Spesso quando si sente parlare della Thailandia viene in mente un paradiso tropicale che nasconde, nemmeno troppo bene, una tremenda verità, infatti nel Paese lo sfruttamento è all’ordine del giorno: pescatori costretti a turni di lavoro massacranti, privi di qualsiasi tutela legale, minori provenienti in particolare dal Laos obbligati a prostituirsi o a mendicare denaro nei centri turistici, e, ancora, i membri delle tribù montane del nord utilizzati nell’accattonaggio. Infine i Rohingya, una minoranza musulmana a cui il governo non concede lo status di cittadini sono una delle etnie al mondo più sfruttate e vittime della tratta di esseri umani.
Il gruppo etnico più di ogni altro è soggetto a violenze, vessazioni e traffico illegale. Originari di Rakhine, abbandonano il loro Paese, dove i loro diritti sono negati, in cerca di asilo politico. La Thailandia, nella maggior parte dei casi è tappa obbligata del loro percorso. I profughi vengono presi, anche da alti funzionari, e venduti agli aguzzini che li tengono in condizioni di semi-schiavitù, costringendoli a lavori forzati nei campi, nei pescherecci nelle fabbriche. I padroni sequestrano i documenti e costringono gli sfolallati a ripagare un prezzo altissimo per poter continuare il loro viaggio della speranza.

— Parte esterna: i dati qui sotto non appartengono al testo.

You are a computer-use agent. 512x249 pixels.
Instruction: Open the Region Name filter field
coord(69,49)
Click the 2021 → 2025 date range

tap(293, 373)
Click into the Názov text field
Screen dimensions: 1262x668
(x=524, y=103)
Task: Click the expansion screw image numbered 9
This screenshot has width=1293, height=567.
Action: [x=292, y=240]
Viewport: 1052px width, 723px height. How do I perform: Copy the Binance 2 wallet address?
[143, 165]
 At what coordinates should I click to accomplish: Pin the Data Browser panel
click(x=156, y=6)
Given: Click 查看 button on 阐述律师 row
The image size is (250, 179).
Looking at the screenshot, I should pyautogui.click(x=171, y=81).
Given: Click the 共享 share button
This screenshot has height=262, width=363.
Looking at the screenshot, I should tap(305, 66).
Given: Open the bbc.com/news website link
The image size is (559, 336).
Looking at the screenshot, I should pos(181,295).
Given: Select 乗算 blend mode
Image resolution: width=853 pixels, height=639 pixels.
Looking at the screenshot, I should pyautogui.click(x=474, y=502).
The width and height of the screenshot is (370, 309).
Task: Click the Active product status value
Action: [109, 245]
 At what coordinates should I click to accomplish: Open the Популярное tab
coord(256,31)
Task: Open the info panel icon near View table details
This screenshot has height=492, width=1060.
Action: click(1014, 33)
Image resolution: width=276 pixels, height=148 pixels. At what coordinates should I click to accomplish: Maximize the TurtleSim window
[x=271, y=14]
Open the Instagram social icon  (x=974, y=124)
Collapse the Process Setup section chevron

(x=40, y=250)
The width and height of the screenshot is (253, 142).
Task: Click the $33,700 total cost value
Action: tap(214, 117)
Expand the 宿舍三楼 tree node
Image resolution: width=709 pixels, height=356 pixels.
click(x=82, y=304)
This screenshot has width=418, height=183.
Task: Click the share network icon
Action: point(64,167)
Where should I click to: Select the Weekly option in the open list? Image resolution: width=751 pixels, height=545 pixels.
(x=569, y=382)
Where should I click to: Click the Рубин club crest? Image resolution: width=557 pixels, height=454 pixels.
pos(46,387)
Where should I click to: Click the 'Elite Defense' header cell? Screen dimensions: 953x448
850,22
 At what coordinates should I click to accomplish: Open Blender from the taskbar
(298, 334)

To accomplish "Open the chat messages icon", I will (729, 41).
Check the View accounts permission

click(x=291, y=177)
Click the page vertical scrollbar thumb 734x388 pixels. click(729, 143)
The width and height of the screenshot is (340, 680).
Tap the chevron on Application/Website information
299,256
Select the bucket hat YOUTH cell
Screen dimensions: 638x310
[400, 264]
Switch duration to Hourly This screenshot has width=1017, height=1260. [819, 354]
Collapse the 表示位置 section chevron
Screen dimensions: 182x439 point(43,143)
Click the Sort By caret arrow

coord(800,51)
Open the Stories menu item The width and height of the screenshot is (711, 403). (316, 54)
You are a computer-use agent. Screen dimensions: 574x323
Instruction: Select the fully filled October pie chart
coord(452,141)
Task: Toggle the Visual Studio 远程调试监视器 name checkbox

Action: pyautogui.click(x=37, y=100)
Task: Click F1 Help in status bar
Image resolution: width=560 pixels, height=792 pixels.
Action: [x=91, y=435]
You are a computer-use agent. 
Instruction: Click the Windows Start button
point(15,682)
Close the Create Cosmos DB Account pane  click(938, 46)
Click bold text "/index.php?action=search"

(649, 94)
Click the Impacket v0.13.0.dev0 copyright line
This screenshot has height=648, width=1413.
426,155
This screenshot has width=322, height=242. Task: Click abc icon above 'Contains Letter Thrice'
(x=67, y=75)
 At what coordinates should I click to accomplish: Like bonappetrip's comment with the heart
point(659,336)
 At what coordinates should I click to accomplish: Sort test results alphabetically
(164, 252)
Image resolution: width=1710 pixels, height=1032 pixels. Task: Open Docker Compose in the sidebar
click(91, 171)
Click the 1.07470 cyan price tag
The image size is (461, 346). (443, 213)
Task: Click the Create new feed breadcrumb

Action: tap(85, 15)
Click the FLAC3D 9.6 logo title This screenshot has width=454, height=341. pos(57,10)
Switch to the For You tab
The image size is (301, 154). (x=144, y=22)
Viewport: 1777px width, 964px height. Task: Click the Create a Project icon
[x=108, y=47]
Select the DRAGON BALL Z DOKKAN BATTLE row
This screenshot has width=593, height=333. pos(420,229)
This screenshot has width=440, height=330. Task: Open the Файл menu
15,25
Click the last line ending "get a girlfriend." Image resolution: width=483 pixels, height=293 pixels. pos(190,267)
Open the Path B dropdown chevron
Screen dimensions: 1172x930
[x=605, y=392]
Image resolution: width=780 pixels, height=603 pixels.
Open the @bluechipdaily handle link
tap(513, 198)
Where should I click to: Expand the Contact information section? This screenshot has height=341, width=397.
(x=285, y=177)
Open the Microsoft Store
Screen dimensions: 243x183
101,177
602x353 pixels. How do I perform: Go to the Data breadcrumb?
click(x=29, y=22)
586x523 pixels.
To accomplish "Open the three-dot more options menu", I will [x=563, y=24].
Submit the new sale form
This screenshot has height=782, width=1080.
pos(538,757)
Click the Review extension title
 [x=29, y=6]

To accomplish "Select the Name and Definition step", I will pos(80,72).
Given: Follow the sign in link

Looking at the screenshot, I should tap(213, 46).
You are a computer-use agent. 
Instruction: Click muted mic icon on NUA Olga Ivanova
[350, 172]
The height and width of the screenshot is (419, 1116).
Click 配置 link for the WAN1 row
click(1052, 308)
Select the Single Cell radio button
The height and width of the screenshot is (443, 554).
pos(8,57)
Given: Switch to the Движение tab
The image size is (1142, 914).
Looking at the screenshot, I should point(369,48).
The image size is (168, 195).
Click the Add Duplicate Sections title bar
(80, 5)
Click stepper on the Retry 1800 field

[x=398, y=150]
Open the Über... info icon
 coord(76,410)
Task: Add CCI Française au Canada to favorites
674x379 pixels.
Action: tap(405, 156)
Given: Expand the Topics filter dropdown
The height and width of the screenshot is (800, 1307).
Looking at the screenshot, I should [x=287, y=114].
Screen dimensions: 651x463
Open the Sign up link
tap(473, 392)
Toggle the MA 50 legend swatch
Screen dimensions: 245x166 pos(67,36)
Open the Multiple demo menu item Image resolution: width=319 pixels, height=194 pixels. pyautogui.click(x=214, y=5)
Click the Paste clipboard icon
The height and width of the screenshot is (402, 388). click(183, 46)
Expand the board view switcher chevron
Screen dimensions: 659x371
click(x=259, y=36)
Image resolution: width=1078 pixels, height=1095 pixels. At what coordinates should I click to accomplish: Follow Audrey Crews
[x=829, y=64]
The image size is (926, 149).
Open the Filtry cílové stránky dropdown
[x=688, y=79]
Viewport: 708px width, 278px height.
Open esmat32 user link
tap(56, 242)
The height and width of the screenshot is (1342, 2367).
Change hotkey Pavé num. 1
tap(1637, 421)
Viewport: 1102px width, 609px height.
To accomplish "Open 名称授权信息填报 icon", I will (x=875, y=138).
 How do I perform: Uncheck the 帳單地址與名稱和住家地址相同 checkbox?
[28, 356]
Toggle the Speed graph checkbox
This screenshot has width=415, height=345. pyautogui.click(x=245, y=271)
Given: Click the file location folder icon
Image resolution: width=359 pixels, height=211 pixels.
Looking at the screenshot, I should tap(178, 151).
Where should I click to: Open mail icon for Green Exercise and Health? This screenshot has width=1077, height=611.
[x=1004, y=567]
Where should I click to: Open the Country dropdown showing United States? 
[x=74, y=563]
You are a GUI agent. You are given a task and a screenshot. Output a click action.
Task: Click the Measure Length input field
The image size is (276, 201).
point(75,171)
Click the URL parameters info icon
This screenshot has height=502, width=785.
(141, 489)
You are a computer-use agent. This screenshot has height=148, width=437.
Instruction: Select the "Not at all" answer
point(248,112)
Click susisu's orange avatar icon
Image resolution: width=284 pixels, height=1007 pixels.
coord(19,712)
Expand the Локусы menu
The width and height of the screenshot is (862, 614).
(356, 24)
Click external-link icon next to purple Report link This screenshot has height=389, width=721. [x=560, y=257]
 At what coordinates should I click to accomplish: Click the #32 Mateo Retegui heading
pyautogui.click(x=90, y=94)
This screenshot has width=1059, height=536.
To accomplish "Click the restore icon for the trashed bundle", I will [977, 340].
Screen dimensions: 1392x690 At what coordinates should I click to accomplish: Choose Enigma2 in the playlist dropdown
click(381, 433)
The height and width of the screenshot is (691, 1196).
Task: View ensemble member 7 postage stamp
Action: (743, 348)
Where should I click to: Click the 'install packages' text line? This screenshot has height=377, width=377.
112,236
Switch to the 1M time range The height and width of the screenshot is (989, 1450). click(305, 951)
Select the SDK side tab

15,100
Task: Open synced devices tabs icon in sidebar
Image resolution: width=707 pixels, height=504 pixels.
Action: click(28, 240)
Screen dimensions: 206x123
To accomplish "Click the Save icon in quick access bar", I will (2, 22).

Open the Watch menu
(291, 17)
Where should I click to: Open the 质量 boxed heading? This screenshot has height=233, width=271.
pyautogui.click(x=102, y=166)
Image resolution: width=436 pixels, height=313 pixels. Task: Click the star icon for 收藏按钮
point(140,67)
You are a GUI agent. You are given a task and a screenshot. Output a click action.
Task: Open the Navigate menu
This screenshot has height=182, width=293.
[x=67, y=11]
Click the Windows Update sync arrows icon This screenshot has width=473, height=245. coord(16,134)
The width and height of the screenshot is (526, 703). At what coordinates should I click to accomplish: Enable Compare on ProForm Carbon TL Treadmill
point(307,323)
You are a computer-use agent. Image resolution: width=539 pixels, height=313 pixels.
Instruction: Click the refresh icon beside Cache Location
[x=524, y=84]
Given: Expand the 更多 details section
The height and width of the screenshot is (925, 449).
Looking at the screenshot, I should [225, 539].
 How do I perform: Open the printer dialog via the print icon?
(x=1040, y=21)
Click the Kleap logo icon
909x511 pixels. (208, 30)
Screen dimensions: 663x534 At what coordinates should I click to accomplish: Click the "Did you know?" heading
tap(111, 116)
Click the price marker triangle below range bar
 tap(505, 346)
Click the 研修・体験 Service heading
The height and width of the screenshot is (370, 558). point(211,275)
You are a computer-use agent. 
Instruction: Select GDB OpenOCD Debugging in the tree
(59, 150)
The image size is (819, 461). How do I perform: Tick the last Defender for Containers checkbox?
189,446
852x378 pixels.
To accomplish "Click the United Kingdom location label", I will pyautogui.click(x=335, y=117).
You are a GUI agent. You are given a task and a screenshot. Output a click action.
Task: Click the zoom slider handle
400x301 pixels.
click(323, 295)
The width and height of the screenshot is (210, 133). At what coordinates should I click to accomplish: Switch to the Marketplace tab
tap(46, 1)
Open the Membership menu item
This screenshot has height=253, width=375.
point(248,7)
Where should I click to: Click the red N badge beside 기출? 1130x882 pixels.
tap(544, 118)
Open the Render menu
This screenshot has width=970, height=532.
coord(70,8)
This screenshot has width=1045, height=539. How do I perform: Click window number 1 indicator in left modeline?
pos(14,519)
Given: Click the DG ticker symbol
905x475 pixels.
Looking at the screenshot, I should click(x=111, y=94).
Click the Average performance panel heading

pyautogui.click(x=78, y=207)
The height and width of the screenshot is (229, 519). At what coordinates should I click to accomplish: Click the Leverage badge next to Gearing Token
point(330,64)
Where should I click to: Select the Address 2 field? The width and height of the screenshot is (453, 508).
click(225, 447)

La mancanza di norme e la negazione dei diritti di base ai Rohingya ha originato una tratta dal valore milionario: facendo riferimento ai dati relativi al 2014, a fronte di 53mila persone finite nel racket del commercio illegale a un costo di 1700 dollari per singolo individuo, si viene a determinare una somma complessiva di 84 milioni di dollari. Gli attivisti impegnati nella difesa dei diritti della minoranza musulmana spiegano che è essenziale restituire dignità e valore al popolo, perché non sia solo oggetto di sfruttatori e trafficanti senza scrupoli.